## [PASSAGE]
[Start]

Egypt Happy to See U.S. Destroy Its Armed Opposition, Worried About Resentment on the Street

By Andrew Hammond

Concerned that popular anger could call into question their rule, Arab leaders like Egypt’s President Hosni Mubarak are trying to strike a balance between support for America’s war on Muslim Afghanistan and articulating the deep resentments their populations feel toward the United States because of its policies in the region.

While Egypt and other Arab states can rely on tightly controlled state media, things are not as easy for them as during the 1991 Gulf war, when Egyptians and Arabs were similarly incensed at their leaders’ alliance with the West against a Muslim neighbor.

Media-savvy Osama bin Laden has been able to use the Arabic satellite channels which have emerged in the last decade to make sure that he gets at least a hearing from the masses. His success via the highly popular al-Jazeera, based in Qatar, isn’t worrying just the U.S.-British coalition. It’s also worrying Arab regimes who don’t want trouble with citizens questioning their governments’ support for the Americans in their latest war.

It’s not as if regimes like Egypt’s aren’t getting anything in return for backing the West, however. When Britain’s Tony Blair was in Egypt Oct. 10 to assure the Egyptians that this is no war on Islam, Mubarak found for the first time a British prime minister willing to listen to his constant complaints about Islamist dissidents given residency in Europe. Britain has been unable to extradite any because of the death sentence that awaits them in Egypt and because of human rights complaints over the military trials Egypt uses to convict them in the first place. After Blair’s visit, Egyptian Islamist Yasser al-Serri was arrested in London, but not—officially anyway—because of a death sentence against him from an Egyptian court. He apparently is suspected of involvement in the assassination of Afghan rebel leader Ahmed Shah Masoud two days before the Sept. 11 attacks.

The fact is, Egypt’s regime is happy to see the U.S. smash up its armed opposition-in-exile, and only has to worry about public anger boiling over if Washington takes its war to Iraq. “After the terrorist acts in the United States, we decided that we support any actions to end terrorism, because we suffered from it, too,” Mubarak said in his first comments after the Afghanistan war began. Two of Bin Laden’s main lieutenants are Egyptian, dozens of his footsoldiers are from Egypt, and the man at the controls of one of the planes that crashed into the World Trade Center is thought to have been an Egyptian.

Bin Laden’s Egypt contingent joined him after their attempt last decade to topple Mubarak’s government failed. Some 1,200 people were killed during the 1992 to 1997 insurgency, which included a 1995 assassination attempt in Ethiopia on Mubarak. The guerrilla war cost Egypt millions in tourist revenue.

[End]

## [LISTING]
[Start]

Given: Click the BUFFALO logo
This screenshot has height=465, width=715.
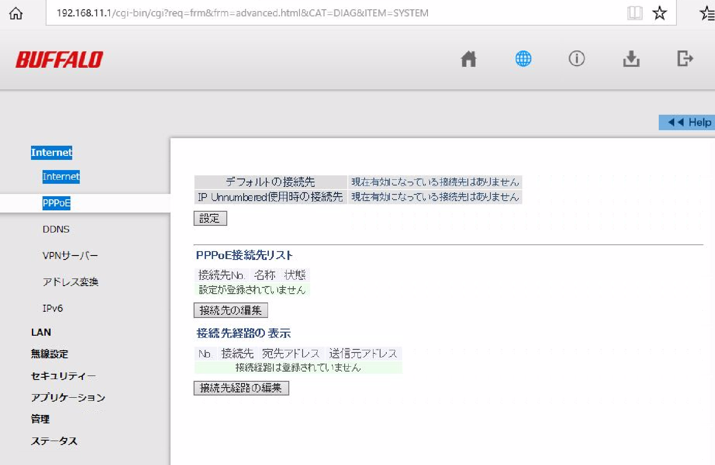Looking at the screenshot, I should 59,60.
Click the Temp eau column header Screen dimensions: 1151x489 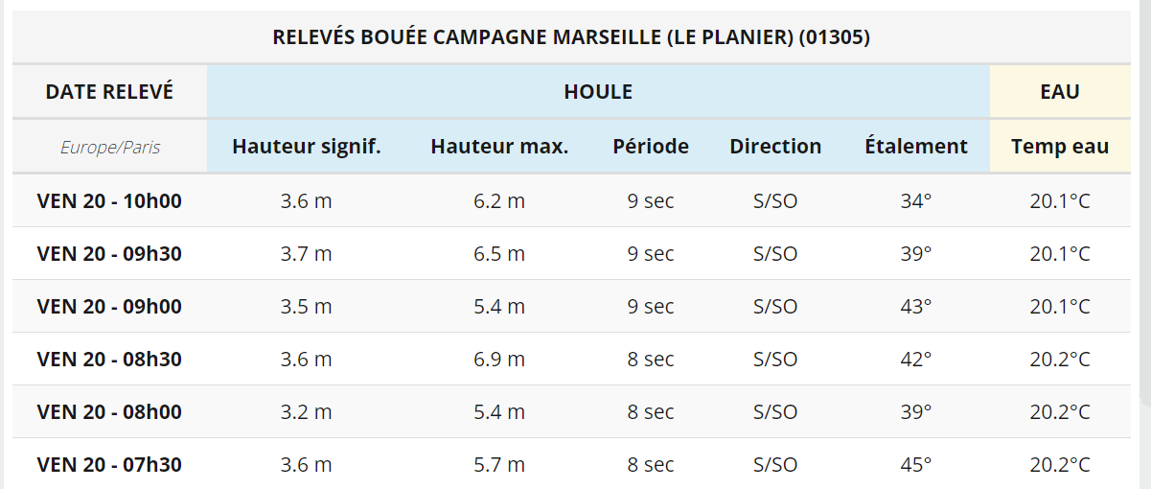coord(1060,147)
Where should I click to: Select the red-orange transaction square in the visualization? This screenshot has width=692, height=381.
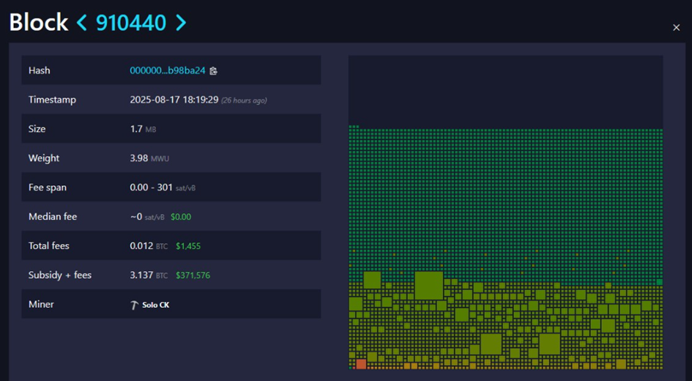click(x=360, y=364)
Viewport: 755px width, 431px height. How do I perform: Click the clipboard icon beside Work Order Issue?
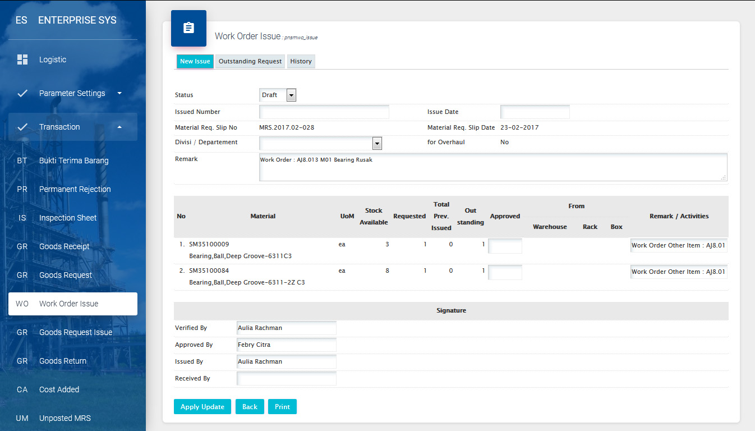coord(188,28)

[End]

## [TASK REQUIREMENTS]
A. Reproduce the Egypt article word for word, starting at "By Andrew Hammond" and ending at "a Muslim neighbor.".
B. According to the Egypt article, how many people were killed during the 1992 to 1997 insurgency?
The material is separate from the Egypt article.

## [EXPECTED RESPONSES]
A.
By Andrew Hammond

Concerned that popular anger could call into question their rule, Arab leaders like Egypt’s President Hosni Mubarak are trying to strike a balance between support for America’s war on Muslim Afghanistan and articulating the deep resentments their populations feel toward the United States because of its policies in the region.

While Egypt and other Arab states can rely on tightly controlled state media, things are not as easy for them as during the 1991 Gulf war, when Egyptians and Arabs were similarly incensed at their leaders’ alliance with the West against a Muslim neighbor.

B. Some 1,200 people were killed.